For a Christmas present, Gloria framed that sheet from her yellow legal pad and gave it to Benjy, a poignant reminder there's hope in every situation, because He lives.
New Faces in Gospel Music
The McRae sisters- Kelly, 19, and Annie, 21-make up this duet based in Waynesboro, Mississippi. Their 2004 debut CD Traveling On (Daywind) produced a Singing News No. 1 song titled “If It Had Not Been the Lord” and two other hits. Annie has been nominated as 2005 Songwriter of the Year and Female Vocalist of the Year by the Southern Gospel Music Guild. Southern Gospel News says of the duo: “The McRaes are the future of Southern gospel. … The future is in good hands.”
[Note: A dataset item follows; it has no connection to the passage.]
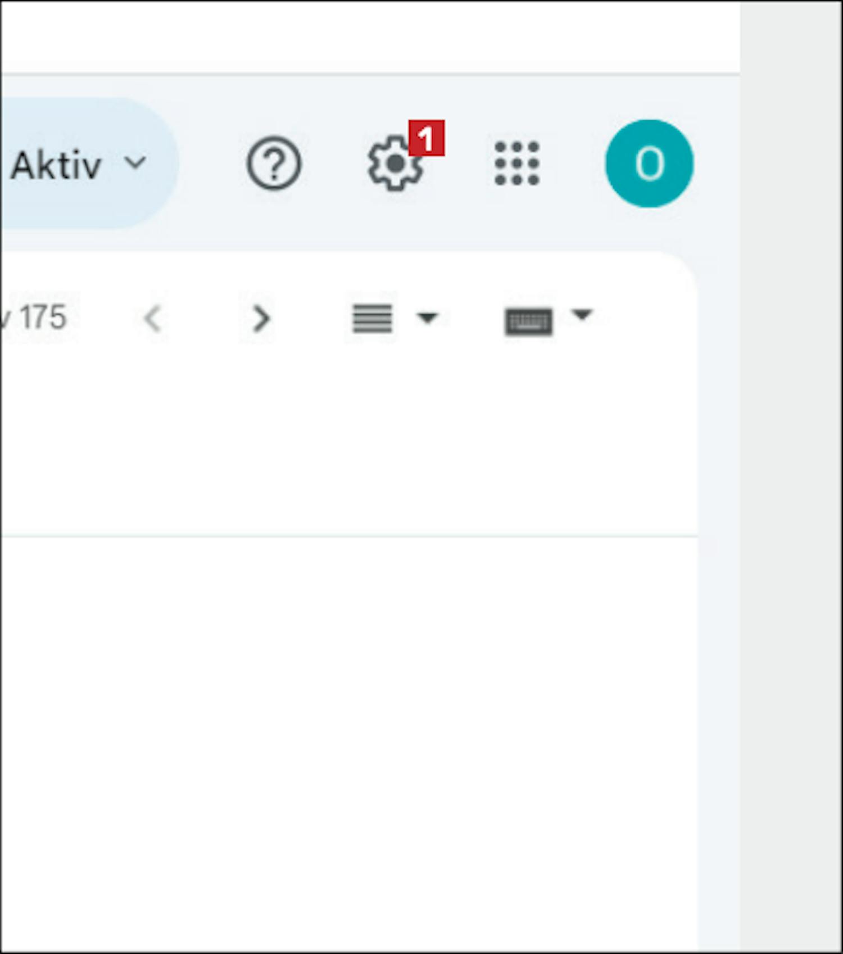Click the 175 message count text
Mercy's Mark - Nominated by the Southern Gospel Music Guild as 2005 New Artist of the Year, Mercy's Mark is raising the standard among vocal quartets, according to Southern Gospel News. The Grove City, Ohio-based group of Anthony Facello, Chris West, Garry Jones and Josh Feemster delivers the more traditional quartet style. Named Horizon Group of the Year at the National Quartet Convention in September, Mercy's Mark has just released Volume 2 of its Southern Selections CD series.
Second Mile-newly formed by Donny Henderson and Buddy and Kerri Mullins-combines contemporary vocals with a broad musical experience with artists such as Mark Lowry, Jaci Velasquez, Poet Voices and The Greenes. In concert, the group uses music, media and humorous stories while ministering in local churches. Based in Spring Hill, Tennessee, Second Mile currently is at work on its debut release. Dove Award-winning pianist Channing Eleton joined the trio in November.
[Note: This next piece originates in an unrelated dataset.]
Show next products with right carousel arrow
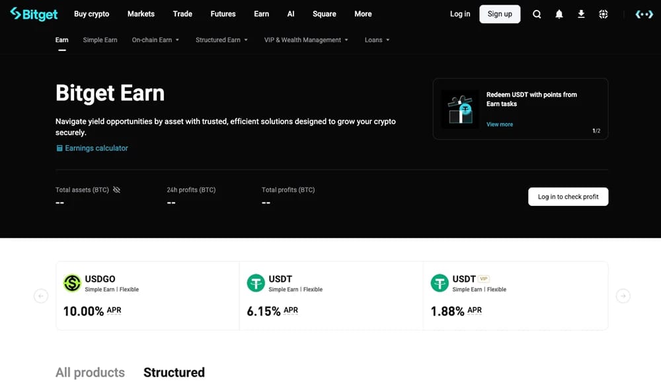This screenshot has width=661, height=386. coord(623,296)
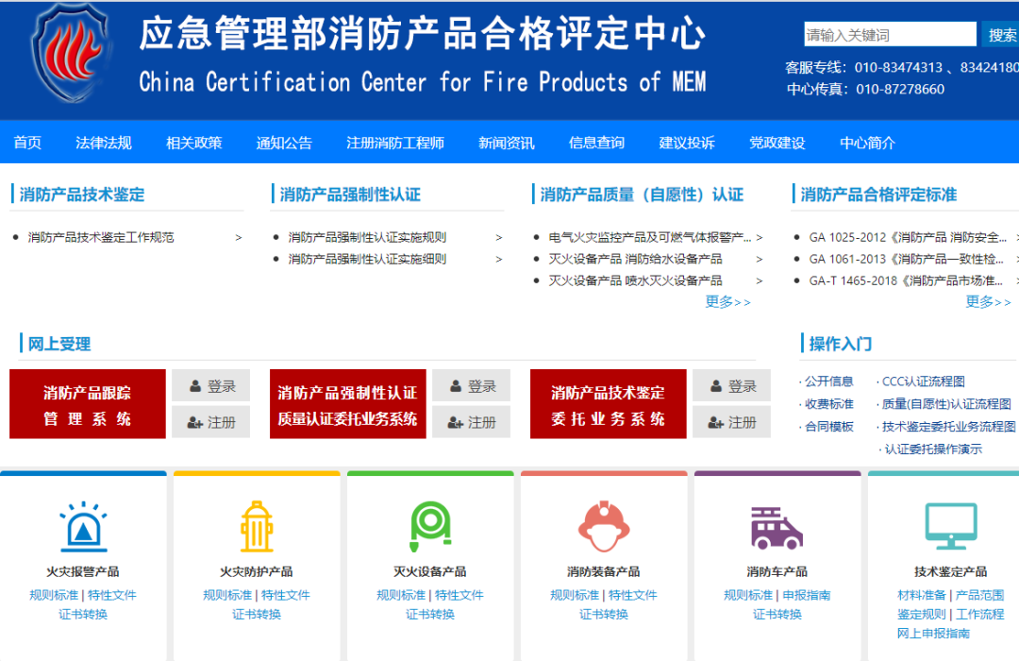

Lauren Talley, 21, began performing in 1996 with her parents, Roger and Debra, as the newly formed Talley Trio. The group has had six No. 1 singles, but only recently has Lauren begun branching out with her own solo projects. She has received two Singing News Fan Awards for Favorite Young Artist in Southern gospel and is a 2005 Harmony Honors nominee for Female Vocalist of the Year. She has appeared on CBS-TV's Touched By An Angel and can be seen in the film series The Missy Files.
First Love - JP Miller and husband-wife team Troy and Katy Peach came together less than a year ago to form First Love, based in Hendersonville, Tennessee, and described by Southern Gospel News as a “young and exciting new trio” with lots of potential. Their debut CD, First Love, released last May (Resting Place Music), and the single “What A Day That Will Be” currently is climbing The Singing News Top 40 chart.
Crystal River Quartet - Formed by Zack McGill-lead singer of this quartet that includes Jeff Snyder, Dusty Barret and Jeremy Lile-Crystal River emerged recently with an independent CD release, CRQ. Their first single, “For the First Time,” is currently playing on Southern gospel radio stations nationwide. The Knoxville, Tennessee-based quartet all are in their early 20s and are reaching their audience in part through their solid Web presence at www.crystalriveronline.net.